[[ Material for this exercise, beginning ]]

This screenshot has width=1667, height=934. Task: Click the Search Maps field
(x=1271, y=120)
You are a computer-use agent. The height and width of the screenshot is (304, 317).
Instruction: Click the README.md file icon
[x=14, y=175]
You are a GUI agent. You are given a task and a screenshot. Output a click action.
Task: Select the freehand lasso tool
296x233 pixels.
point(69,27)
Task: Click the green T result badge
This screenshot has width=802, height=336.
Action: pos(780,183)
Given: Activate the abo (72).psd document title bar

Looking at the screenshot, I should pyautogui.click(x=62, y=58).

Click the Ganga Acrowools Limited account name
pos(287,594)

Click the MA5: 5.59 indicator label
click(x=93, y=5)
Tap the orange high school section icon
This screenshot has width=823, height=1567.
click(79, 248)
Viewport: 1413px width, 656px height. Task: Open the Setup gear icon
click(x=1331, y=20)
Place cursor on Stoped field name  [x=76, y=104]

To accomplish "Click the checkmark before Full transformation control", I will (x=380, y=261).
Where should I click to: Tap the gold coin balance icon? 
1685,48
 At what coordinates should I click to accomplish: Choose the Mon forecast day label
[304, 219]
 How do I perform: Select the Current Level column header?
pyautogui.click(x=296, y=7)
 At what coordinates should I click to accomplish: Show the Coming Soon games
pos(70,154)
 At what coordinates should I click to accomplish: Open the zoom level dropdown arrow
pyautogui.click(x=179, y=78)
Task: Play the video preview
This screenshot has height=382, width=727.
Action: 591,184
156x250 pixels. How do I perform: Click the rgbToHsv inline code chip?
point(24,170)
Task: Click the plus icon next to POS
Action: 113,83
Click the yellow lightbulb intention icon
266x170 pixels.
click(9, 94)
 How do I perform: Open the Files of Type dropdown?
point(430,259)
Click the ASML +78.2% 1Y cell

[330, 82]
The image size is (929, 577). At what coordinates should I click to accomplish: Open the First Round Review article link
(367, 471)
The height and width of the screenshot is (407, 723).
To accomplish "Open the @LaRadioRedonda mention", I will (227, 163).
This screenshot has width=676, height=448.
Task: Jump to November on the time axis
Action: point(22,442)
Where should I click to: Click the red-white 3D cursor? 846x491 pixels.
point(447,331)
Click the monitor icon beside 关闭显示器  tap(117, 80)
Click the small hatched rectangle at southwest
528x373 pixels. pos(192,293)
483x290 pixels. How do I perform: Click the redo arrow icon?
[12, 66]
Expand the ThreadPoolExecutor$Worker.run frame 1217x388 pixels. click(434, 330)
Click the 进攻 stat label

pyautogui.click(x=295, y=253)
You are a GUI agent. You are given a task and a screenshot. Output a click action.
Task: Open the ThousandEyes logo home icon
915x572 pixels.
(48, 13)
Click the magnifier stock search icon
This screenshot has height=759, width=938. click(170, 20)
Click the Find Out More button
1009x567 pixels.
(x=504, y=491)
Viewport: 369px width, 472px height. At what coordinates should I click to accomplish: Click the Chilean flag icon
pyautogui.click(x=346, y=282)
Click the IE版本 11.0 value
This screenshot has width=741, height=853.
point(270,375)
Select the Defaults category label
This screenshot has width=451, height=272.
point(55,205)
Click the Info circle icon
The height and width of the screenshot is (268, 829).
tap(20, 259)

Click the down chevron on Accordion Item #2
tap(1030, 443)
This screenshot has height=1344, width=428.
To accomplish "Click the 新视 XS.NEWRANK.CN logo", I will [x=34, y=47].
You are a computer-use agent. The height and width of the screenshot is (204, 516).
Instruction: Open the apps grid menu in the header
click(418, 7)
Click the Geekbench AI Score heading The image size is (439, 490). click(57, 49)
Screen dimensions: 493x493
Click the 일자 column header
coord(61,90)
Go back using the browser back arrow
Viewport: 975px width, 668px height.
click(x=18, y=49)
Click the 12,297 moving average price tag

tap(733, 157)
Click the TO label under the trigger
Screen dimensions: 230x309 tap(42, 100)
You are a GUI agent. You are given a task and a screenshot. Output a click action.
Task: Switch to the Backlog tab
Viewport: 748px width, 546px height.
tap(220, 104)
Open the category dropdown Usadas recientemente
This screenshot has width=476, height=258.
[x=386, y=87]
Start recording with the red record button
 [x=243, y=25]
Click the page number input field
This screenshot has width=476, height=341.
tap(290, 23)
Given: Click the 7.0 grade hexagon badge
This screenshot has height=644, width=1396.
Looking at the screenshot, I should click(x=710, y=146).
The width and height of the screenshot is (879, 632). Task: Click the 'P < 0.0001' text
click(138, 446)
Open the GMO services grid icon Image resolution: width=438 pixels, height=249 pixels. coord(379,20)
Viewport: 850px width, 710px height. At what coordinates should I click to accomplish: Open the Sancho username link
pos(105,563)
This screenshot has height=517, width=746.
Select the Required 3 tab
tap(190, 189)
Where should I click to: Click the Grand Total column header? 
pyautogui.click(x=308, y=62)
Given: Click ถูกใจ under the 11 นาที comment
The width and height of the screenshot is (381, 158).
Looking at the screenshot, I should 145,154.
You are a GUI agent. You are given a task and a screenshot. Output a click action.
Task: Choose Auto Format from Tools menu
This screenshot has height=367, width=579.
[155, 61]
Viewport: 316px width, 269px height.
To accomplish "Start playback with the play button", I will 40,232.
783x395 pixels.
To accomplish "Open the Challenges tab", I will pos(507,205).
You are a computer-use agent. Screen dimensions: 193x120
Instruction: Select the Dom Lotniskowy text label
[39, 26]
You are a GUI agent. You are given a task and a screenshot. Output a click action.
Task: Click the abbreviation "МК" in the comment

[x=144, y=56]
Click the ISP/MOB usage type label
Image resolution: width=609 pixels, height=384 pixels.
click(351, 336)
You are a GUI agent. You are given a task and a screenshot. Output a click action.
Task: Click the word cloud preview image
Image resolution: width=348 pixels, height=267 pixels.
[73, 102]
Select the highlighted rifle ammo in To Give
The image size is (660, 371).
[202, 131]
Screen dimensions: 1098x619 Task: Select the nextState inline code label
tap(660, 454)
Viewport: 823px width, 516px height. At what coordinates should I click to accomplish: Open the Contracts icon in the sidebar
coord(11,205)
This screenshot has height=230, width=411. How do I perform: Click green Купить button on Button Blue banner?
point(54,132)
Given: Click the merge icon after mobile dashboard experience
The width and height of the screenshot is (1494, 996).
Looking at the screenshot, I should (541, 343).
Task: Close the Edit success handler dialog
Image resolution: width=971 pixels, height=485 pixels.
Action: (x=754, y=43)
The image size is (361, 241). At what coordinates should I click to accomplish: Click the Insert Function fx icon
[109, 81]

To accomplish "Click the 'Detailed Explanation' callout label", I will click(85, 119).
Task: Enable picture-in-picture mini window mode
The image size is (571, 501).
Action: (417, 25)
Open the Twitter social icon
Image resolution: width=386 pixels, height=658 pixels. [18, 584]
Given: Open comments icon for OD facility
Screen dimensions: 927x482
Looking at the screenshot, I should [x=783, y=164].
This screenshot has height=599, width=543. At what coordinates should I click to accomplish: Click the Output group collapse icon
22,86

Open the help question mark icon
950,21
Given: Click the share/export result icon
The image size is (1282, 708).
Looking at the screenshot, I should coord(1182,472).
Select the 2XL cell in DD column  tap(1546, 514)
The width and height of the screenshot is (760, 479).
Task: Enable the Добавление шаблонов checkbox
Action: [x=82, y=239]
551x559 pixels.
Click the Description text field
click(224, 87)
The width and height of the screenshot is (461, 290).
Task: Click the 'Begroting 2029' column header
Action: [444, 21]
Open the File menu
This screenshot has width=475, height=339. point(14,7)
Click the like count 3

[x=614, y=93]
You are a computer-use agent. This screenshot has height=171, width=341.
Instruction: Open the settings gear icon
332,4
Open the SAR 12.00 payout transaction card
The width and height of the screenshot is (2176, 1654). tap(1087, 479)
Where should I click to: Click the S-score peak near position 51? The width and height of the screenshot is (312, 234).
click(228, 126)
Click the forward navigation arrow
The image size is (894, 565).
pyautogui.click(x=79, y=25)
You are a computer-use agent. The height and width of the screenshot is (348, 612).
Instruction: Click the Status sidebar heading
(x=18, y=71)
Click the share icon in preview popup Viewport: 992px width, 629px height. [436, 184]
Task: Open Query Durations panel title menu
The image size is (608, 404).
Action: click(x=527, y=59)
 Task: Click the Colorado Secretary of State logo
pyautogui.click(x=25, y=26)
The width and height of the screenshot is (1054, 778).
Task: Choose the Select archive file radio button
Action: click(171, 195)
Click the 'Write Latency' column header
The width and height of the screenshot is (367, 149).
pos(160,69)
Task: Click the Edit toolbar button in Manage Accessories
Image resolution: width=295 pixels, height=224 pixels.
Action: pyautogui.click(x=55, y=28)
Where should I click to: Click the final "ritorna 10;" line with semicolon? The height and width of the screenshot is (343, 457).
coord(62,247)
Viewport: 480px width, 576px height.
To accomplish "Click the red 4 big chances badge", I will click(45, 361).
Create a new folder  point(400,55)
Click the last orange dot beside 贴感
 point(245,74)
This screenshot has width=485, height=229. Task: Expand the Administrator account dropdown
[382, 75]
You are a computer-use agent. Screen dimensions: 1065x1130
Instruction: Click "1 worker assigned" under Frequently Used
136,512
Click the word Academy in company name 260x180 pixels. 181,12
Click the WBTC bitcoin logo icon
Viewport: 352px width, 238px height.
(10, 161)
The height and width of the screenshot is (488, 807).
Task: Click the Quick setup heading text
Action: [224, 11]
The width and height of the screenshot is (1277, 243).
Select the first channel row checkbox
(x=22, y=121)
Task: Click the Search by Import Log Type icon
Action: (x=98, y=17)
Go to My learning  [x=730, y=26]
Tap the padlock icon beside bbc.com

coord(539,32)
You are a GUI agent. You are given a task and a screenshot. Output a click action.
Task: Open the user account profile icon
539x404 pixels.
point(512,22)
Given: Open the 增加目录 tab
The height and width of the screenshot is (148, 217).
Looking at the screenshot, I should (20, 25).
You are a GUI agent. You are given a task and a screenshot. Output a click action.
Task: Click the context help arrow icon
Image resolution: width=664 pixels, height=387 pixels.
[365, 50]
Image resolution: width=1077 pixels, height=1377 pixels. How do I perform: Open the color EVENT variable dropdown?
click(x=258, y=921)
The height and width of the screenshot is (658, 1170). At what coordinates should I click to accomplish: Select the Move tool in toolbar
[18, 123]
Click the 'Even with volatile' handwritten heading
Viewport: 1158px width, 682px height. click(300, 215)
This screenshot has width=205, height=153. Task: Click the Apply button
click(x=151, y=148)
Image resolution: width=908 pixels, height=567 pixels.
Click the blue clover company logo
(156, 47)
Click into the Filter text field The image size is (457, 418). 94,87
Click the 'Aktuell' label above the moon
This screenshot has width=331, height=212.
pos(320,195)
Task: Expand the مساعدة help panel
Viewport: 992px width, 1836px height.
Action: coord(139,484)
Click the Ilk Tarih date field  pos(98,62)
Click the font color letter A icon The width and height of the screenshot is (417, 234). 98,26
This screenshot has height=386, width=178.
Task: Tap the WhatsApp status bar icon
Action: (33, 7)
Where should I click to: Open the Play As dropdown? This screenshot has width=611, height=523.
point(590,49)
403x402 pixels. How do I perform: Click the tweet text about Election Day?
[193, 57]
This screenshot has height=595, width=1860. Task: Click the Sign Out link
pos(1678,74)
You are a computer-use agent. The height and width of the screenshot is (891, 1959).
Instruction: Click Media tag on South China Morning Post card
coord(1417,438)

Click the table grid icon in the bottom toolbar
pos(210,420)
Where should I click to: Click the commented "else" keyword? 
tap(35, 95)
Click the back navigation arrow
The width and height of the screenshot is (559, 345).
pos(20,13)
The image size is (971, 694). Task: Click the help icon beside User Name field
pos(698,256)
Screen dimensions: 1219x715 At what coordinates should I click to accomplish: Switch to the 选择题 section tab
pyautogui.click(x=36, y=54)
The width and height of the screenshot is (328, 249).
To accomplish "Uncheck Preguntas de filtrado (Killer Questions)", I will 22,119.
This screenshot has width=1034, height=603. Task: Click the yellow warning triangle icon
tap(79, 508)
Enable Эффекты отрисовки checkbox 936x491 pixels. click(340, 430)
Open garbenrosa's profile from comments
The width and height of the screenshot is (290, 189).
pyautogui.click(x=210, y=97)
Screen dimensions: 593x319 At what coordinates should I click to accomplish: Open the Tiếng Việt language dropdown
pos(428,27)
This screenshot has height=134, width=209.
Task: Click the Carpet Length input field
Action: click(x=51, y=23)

[[ Material for this exercise, end ]]

Exercise description
In the data above, which lines include "badge"? Return those lines.

Output
Task: Click the green T result badge
Given: Click the 7.0 grade hexagon badge
To accomplish "Click the red 4 big chances badge", I will click(45, 361).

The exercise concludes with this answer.